Now my question is, the vertical component changed due to the centripetal force, which was in that direction. But since at that particular moment, there was no force in the horizontal direction, what caused the change in that component?
Best Answer
Your question is interesting because it shows the dangers of working with infinitesimals without a careful control of their meaning.
Basically, your question is applicable to any motion, when the trajectory in phase space reaches an extremum along one of the directions. So, for simplicity let's discuss the simple one dimensional harmonic oscillator, which, in your example exactly corresponds to the $x$- component of the uniform circular motion.
The equation of motion is $$ \ddot x(t) = - \omega^2x(t), $$ valid for any time $t$. When $x=0$, acceleration is zero and the speed along $x$ direction is maximum.
So,how it happens that there is a decrease of $\dot x$?
A naïf application of infinitesimals is misleading. In the present case $$ \dot x(t+dt) \simeq \dot x(t) + \ddot x(t) dt $$ would imply $\dot x(t+dt) = \dot x(t) $. But this is just the first order result. First order approximations are the leading term of a local analysis of the behavior of a regular function provided they do not vanish.
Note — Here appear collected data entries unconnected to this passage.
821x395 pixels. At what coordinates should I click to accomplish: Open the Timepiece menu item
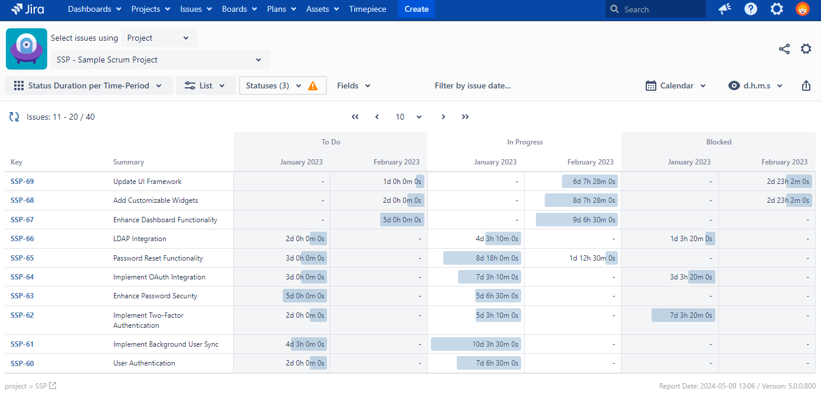(x=367, y=9)
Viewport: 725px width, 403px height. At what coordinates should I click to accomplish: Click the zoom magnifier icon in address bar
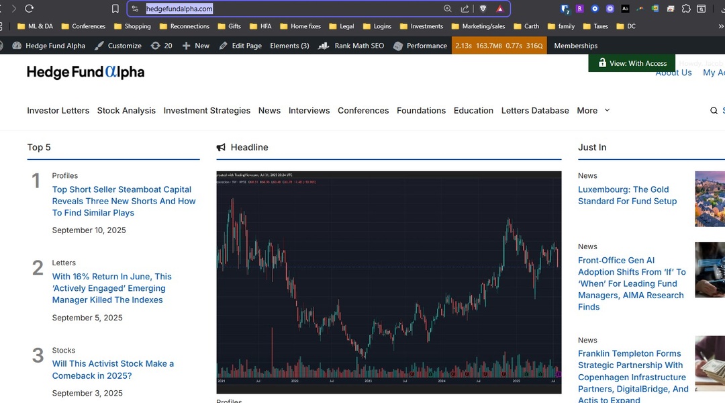pos(448,9)
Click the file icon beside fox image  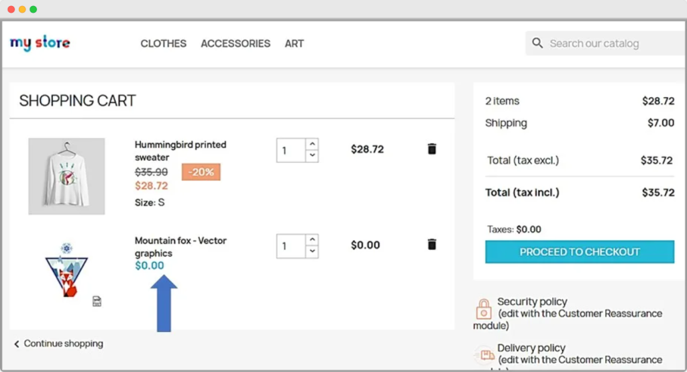point(97,302)
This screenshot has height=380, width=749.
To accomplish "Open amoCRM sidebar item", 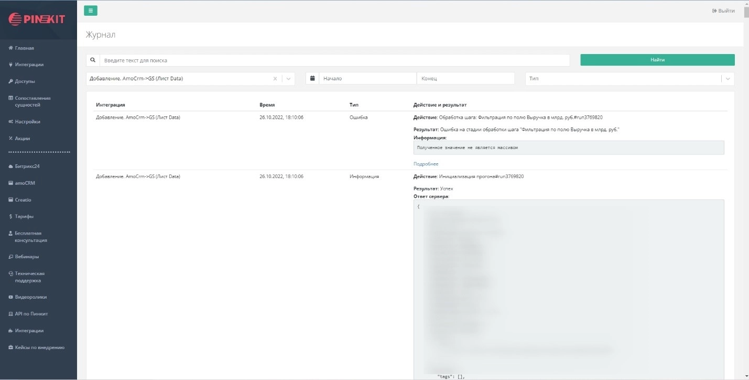I will (x=25, y=183).
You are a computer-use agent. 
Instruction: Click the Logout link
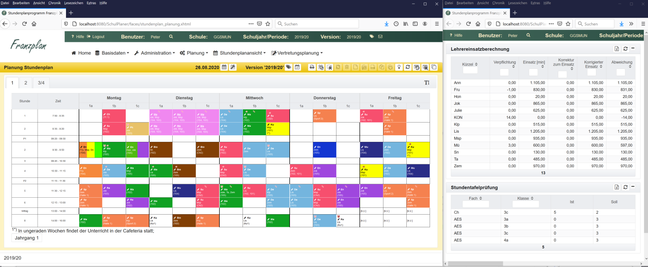coord(96,37)
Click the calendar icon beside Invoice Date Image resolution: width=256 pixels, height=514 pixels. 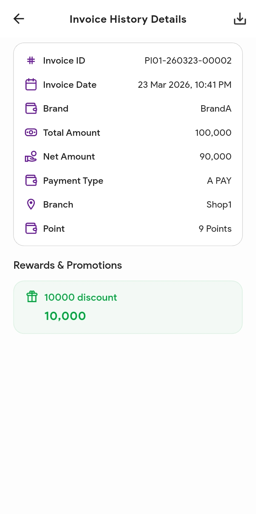coord(31,85)
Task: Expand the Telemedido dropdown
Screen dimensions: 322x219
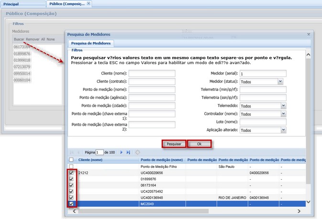Action: 283,106
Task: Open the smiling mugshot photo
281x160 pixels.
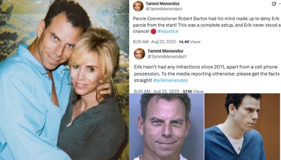Action: (x=167, y=127)
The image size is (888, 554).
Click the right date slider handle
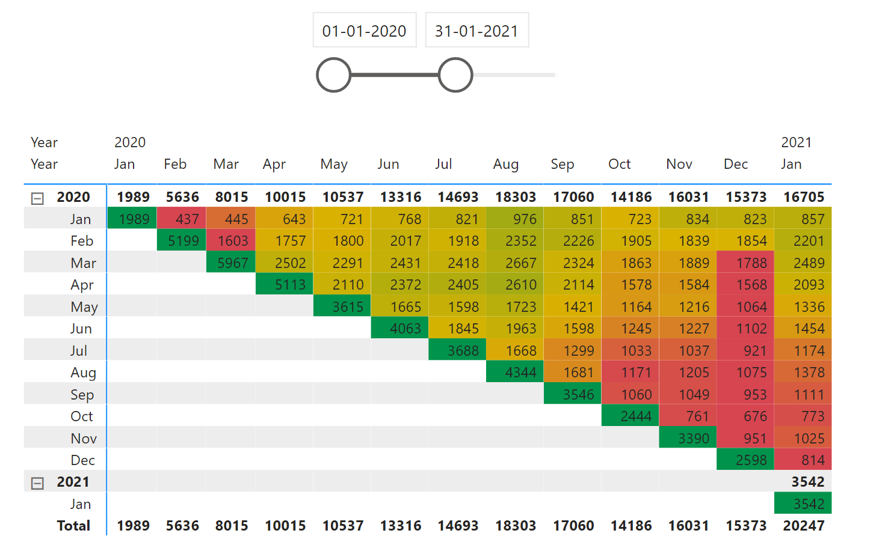point(455,75)
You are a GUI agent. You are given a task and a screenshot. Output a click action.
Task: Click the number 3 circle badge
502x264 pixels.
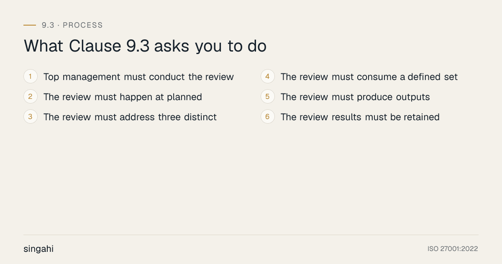point(31,117)
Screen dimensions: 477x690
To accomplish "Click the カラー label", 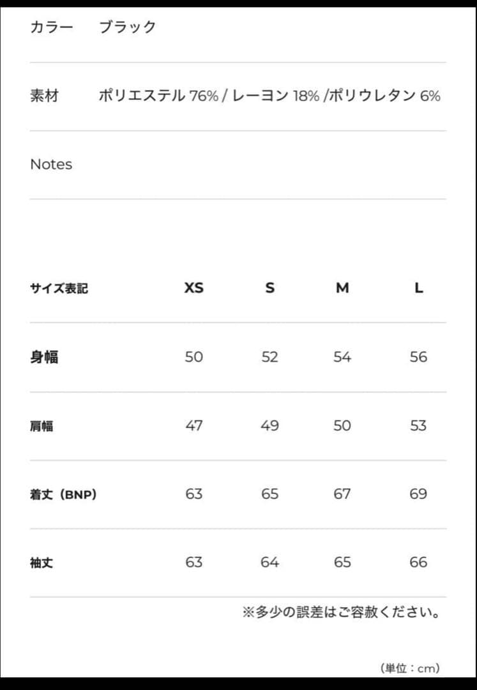I will [52, 27].
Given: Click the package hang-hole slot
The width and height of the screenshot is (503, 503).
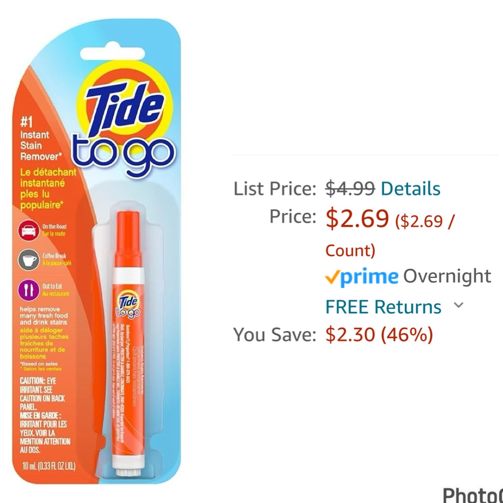Looking at the screenshot, I should (x=112, y=54).
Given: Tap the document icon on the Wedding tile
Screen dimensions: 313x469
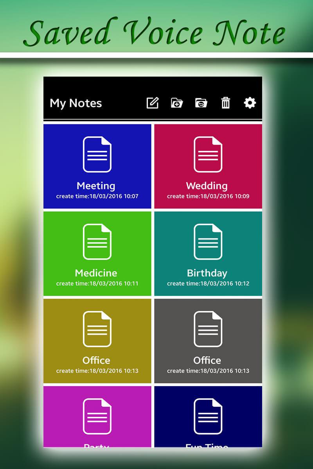Looking at the screenshot, I should click(x=208, y=154).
When, like in the case of an extremum of velocity at time $t_0$ (threfore $\ddot x(t_0)=0$), the first order variation is zero, it is necessary to look for the next non-zero term in an expansion in powers of $dt$. In the present case: $$ \dot x(t_0+dt) = \dot x(t_0) + \ddot x(t_0) dt + \frac12 \dddot x(t_0) dt^2 = \dot x(t_0) - \frac12 \omega^2 \dot x(t_0) dt^2, $$ where use has been done of the equation of motion (by taking a time derivative of both sides) in order to express the third derivative of $x$ with respect to time as a function of $\dot x$.
Therefore, one can see that, at the dominant non vanishing order in $dt$, $\dot x$ is correctly varying.